**Your task**
Make an exact copy of the records, with the images left out.

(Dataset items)
-- -- --

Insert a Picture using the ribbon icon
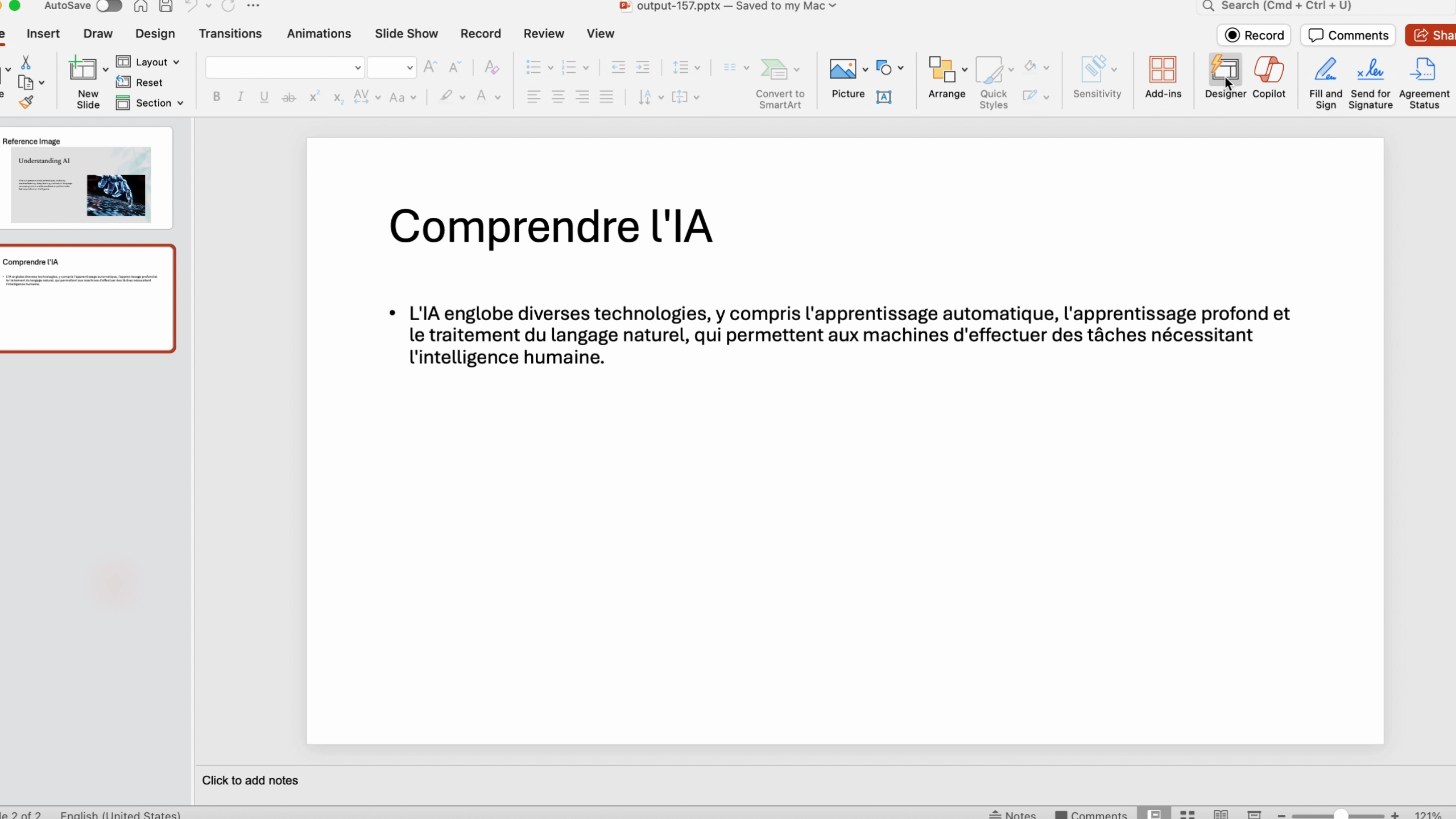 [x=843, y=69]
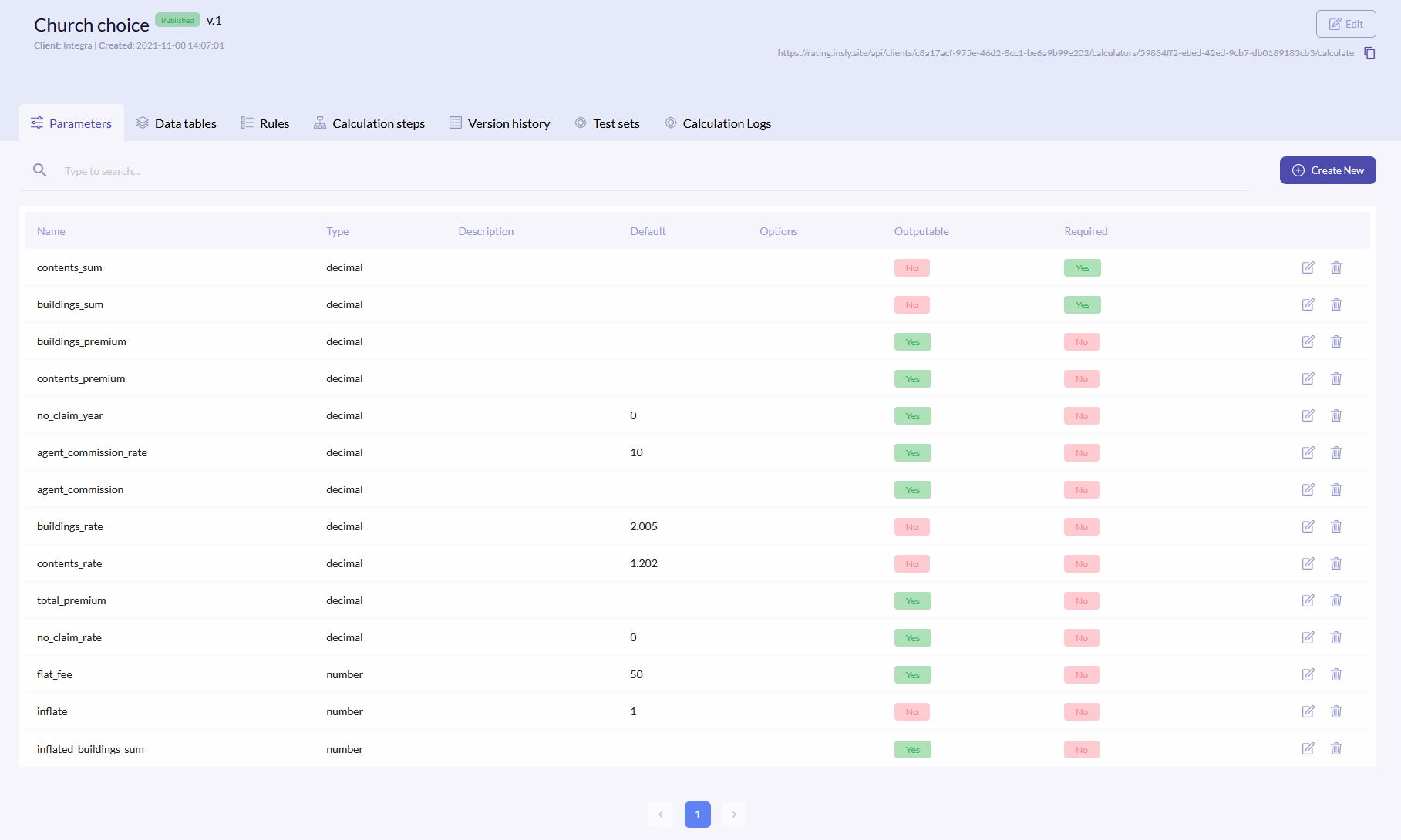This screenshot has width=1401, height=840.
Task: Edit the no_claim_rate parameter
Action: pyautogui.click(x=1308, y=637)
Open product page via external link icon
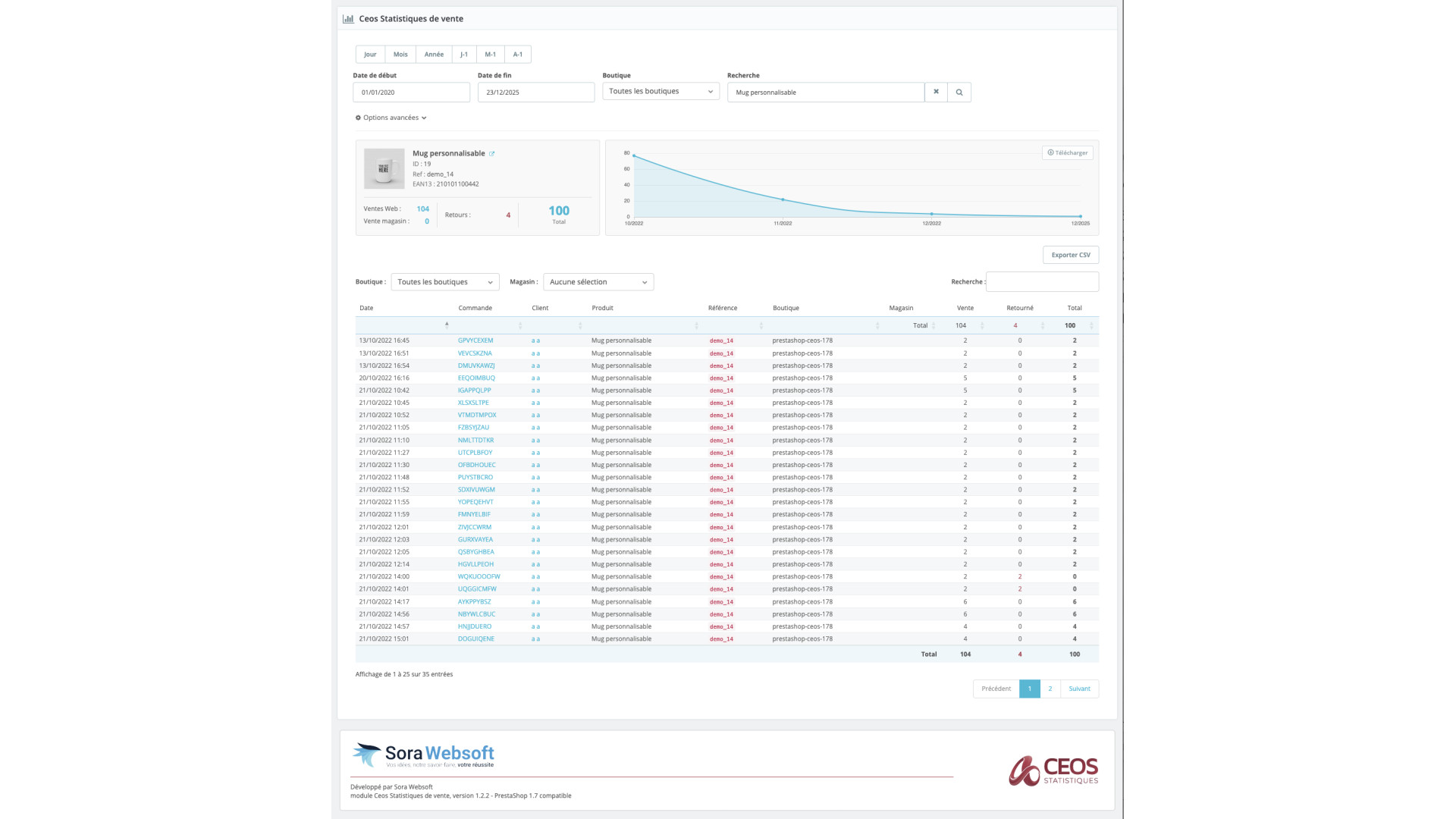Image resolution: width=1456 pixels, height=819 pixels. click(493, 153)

-- -- --

**Answer for this exercise**
Insert a Picture using the ribbon icon
 [x=843, y=69]
This screenshot has width=1401, height=840.
Task: Edit the no_claim_rate parameter
Action: pyautogui.click(x=1308, y=637)
Open product page via external link icon
Image resolution: width=1456 pixels, height=819 pixels. click(493, 153)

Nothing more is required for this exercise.